--- Description of the task ---
When you reach the line containing "Instruction: Open the", please repeat it and every line after it exactly, through the end of the listing below, skipping pictures.

--- Records shown ---
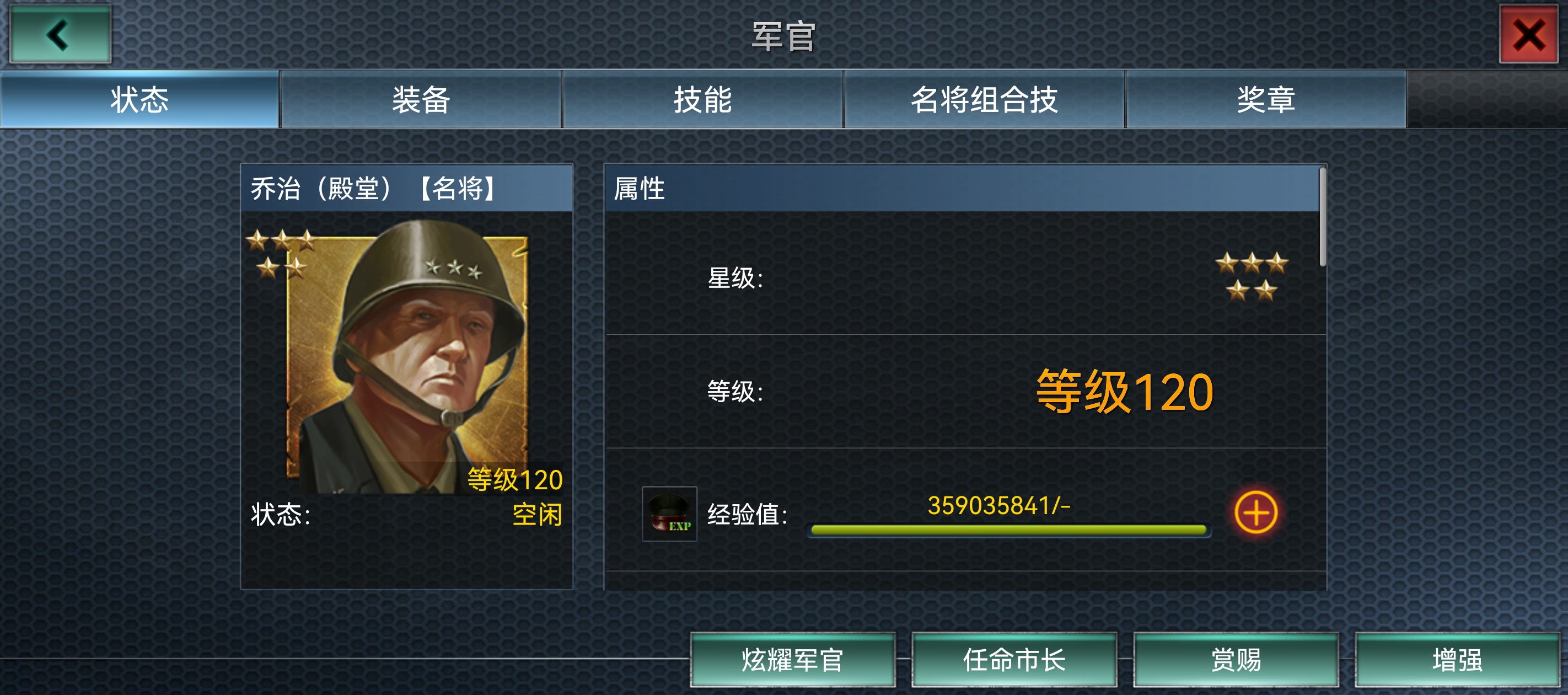Close the 军官 window with red X
The height and width of the screenshot is (695, 1568).
(1528, 34)
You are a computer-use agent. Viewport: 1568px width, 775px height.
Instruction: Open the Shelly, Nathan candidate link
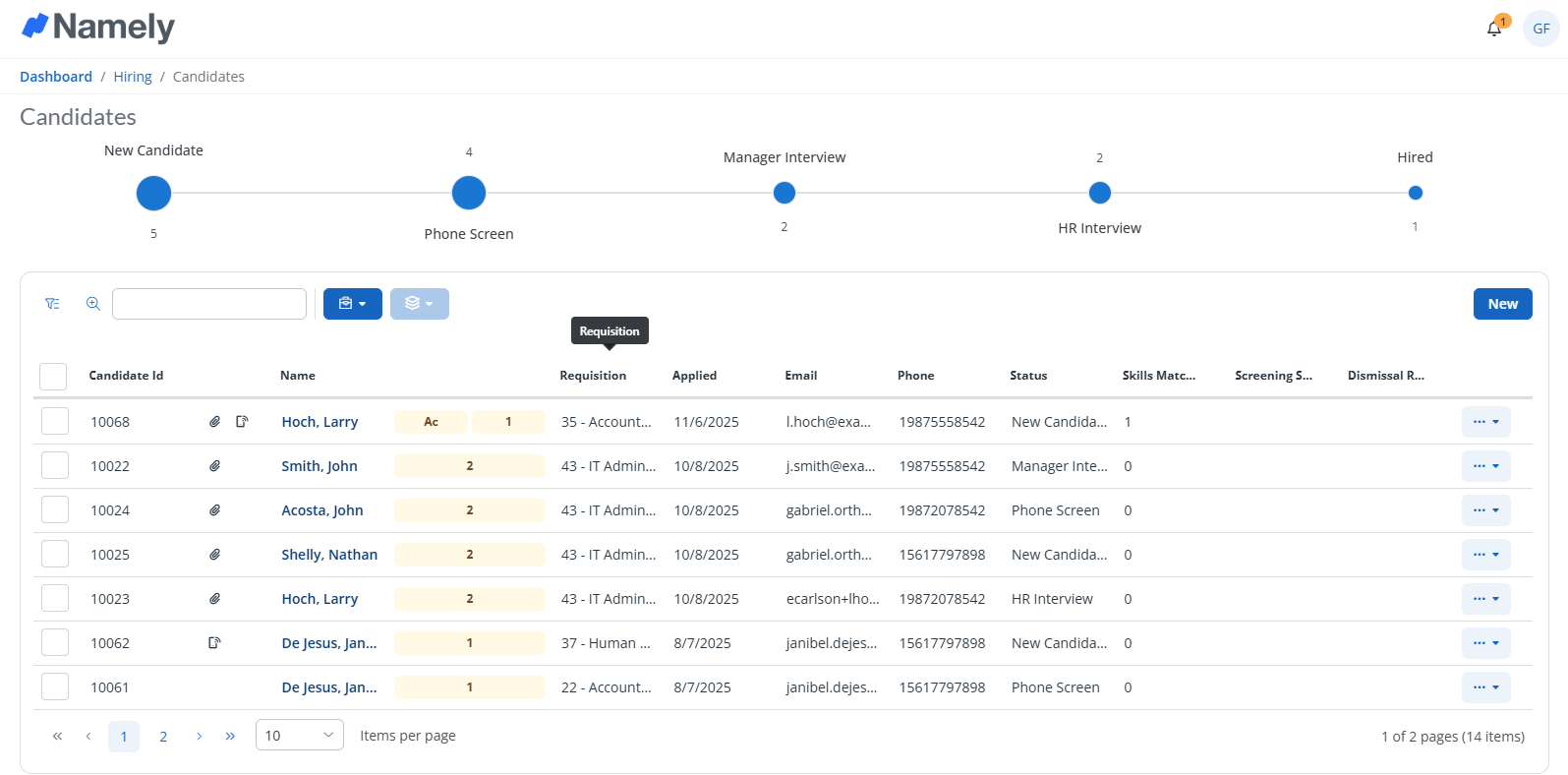pos(329,555)
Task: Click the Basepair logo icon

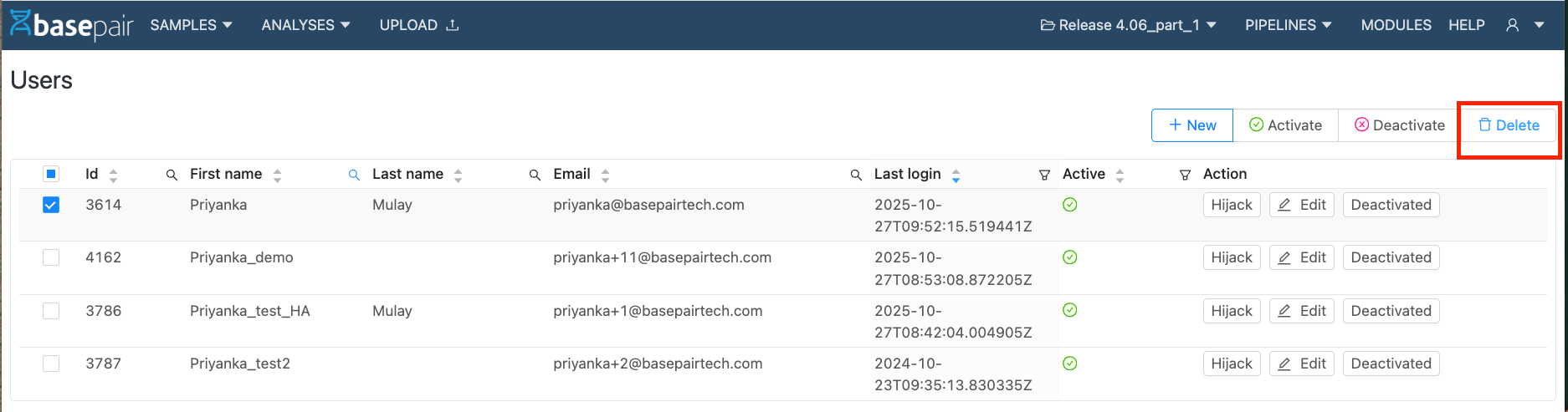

--- Exercise output ---
Instruction: Open the Shelly, Nathan candidate link
pos(329,555)
Task: Click the Basepair logo icon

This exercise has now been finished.